Leo Tolstoy: The Novellas and Short Stories includes unabridged recordings of Leo Tolstoy's 12 greatest novellas in one audiobook, all read by Audie Award-winning narrators.
This audiobook is fully indexed. Once downloaded, each book and chapter will be listed so you can easily navigate to the individual section.
Childhood; Boyhood; Youth - A charming and insightful portrait of inner growth against the background of a world limned with extraordinary clarity, grace and color.
Family Happiness - A seventeen-year-old girl marries a much older man. Initially distressed to find that her naïve conception of marriage did not adequately prepare her for the complexities her new life, Mashechka becomes corrupted by the pretentious frivolities of St. Petersburg society.
The Cossacks - Dmitry Andreich Olenin, in the hope of escaping the hollowness of his privilege, joins the army and heads to the Caucasus. There among the foothills he will meet the Cossacks: a people he considers to be at one with the land. In their company he will hunt, he will drink, he will fall in love and, slowly, he will begin to understand that between people, between cultures, there is often a space that cannot be traversed.
The Death of Ivan Ilyich - Hailed as one of the world's supreme masterpieces on the subject of death and dying, The Death of Ivan Ilyich is the story of a worldly careerist, a high court judge who has never given the inevitability of his dying so much as a passing thought. But one day, death announces itself to him, and to his shocked surprise, he is brought face to face with his own mortality.
The Kreutzer Sonata - When Marshal of the Nobility Pozdnyshev suspects his wife of having an affair with her music partner, his jealousy consumes him and drives him to murder. Controversial upon publication in 1890, The Kreutzer Sonata illuminates Tolstoy's then-feverish Christian ideals, his conflicts with lust and the hypocrisies of nineteenth-century marriage, and his thinking on the role of art and music in society.
The Forged Coupon - Tolstoy's final novella, this is an ingenious study of the destructive powers of evil set against a brilliant depiction of Russian life.
Hadji Murat - Tolstoy, witness to many of the events leading to Hadji Murad's death, set down this story with painstaking accuracy to preserve for future generations the horror, nobility, and destruction inherent in war.

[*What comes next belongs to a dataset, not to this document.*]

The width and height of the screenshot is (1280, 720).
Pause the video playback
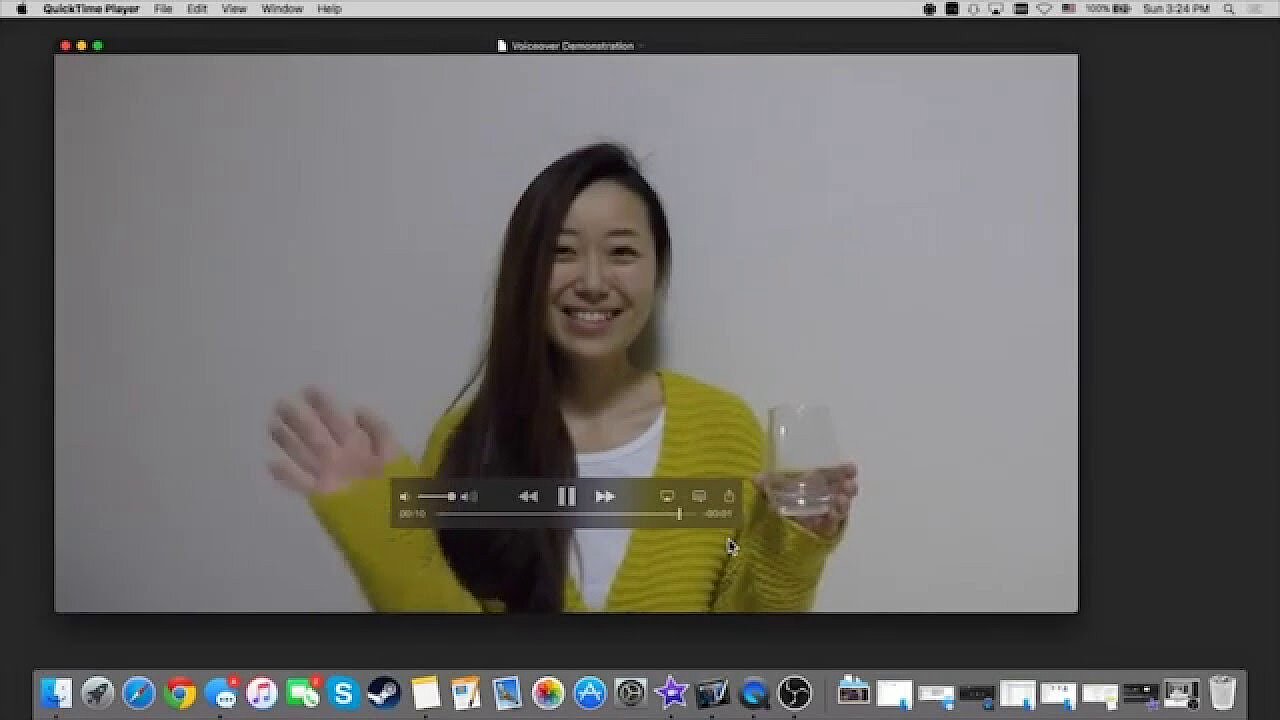click(x=566, y=496)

Sevastopol Sketches - In the winter of 1854 Tolstoy, then an officer in the Russian army, arranged to be transferred to the besieged town of Sebastopol. Wishing to see at first hand the action of what would become known as the Crimean War, he was spurred on by a fierce patriotism, but also by an equally fierce desire to alert the authorities to appalling conditions in the army.
The Coffee-House of Surat - A coffee-house in Surat, India, is a meeting place for where many travellers from all parts of the world. This hushed setting acts as the backdrop to a story of religion, beauty, deities, and the importance of faith.

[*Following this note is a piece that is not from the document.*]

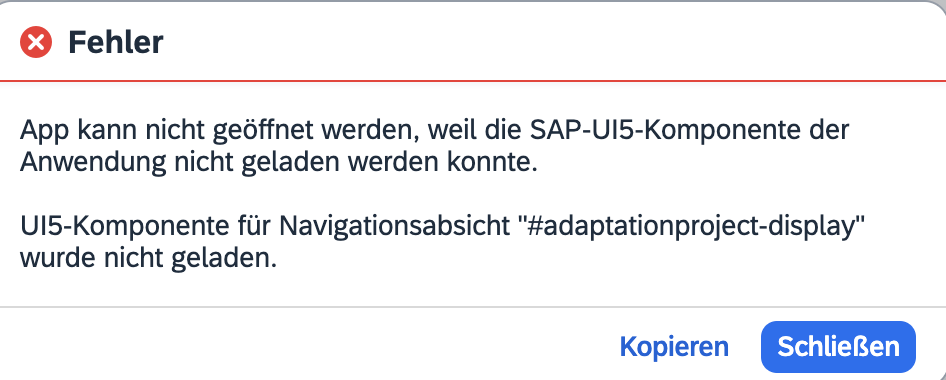946x380 pixels.
Task: Dismiss the dialog using Schließen
Action: click(838, 347)

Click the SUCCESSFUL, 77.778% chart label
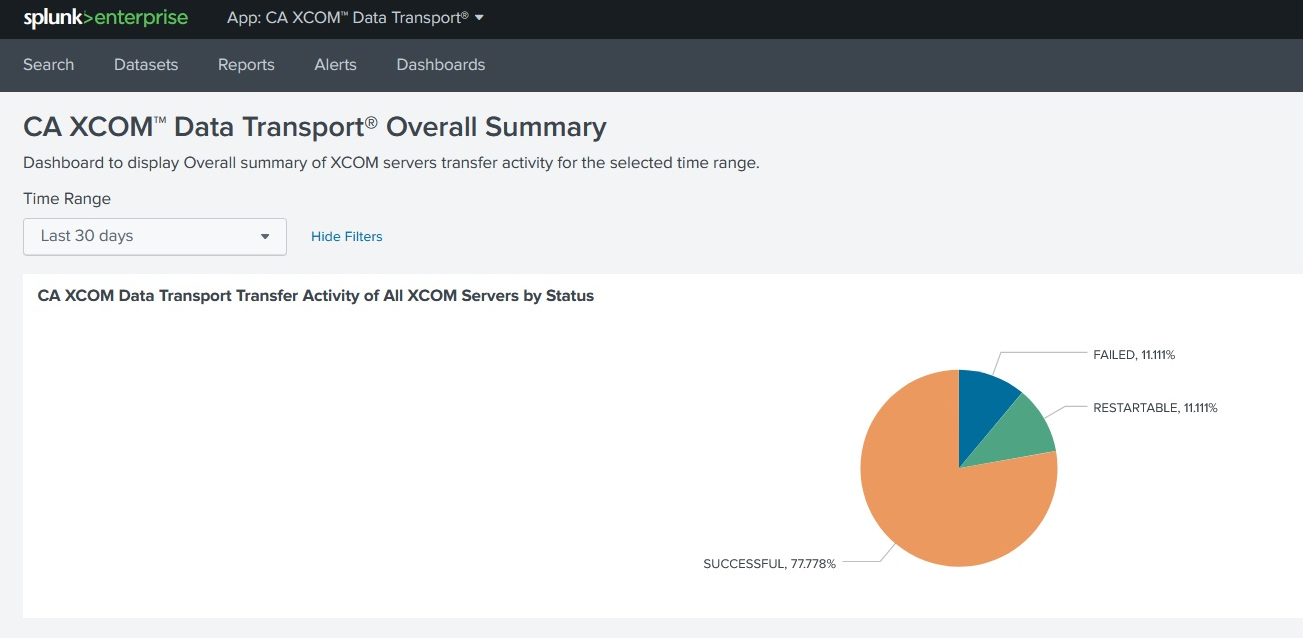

Master and Man - A story of capitalism, greed, and its dangers, set amongst the Russian countryside and a bitter battle for land.
How Much Land Does a Man Need? - A story focused on themes that Tolstoy continually returned to: greed, charity, life and death.

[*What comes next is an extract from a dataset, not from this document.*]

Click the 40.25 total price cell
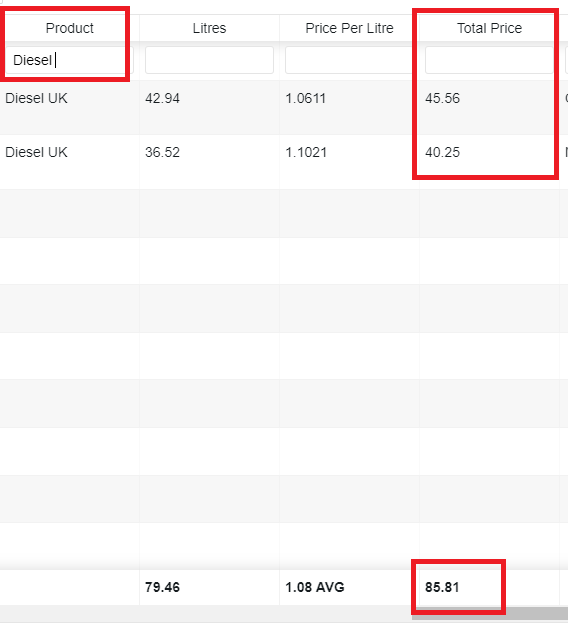Screen dimensions: 568x623 tap(442, 152)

Alyosha the Pot - Alyosha falls in love with Ustinja, a young girl who cooks for the merchant's family. Eventually he asks Ustinja to marry him, but his father scolds him and tells him that marriage will come when and with whom the father chooses only for tragedy to soon strike.
Ivan the Fool - Though his brothers are easily tempted by money and military power, unsophisticated Ivan, with his simple way of life, becomes the true hero of the story.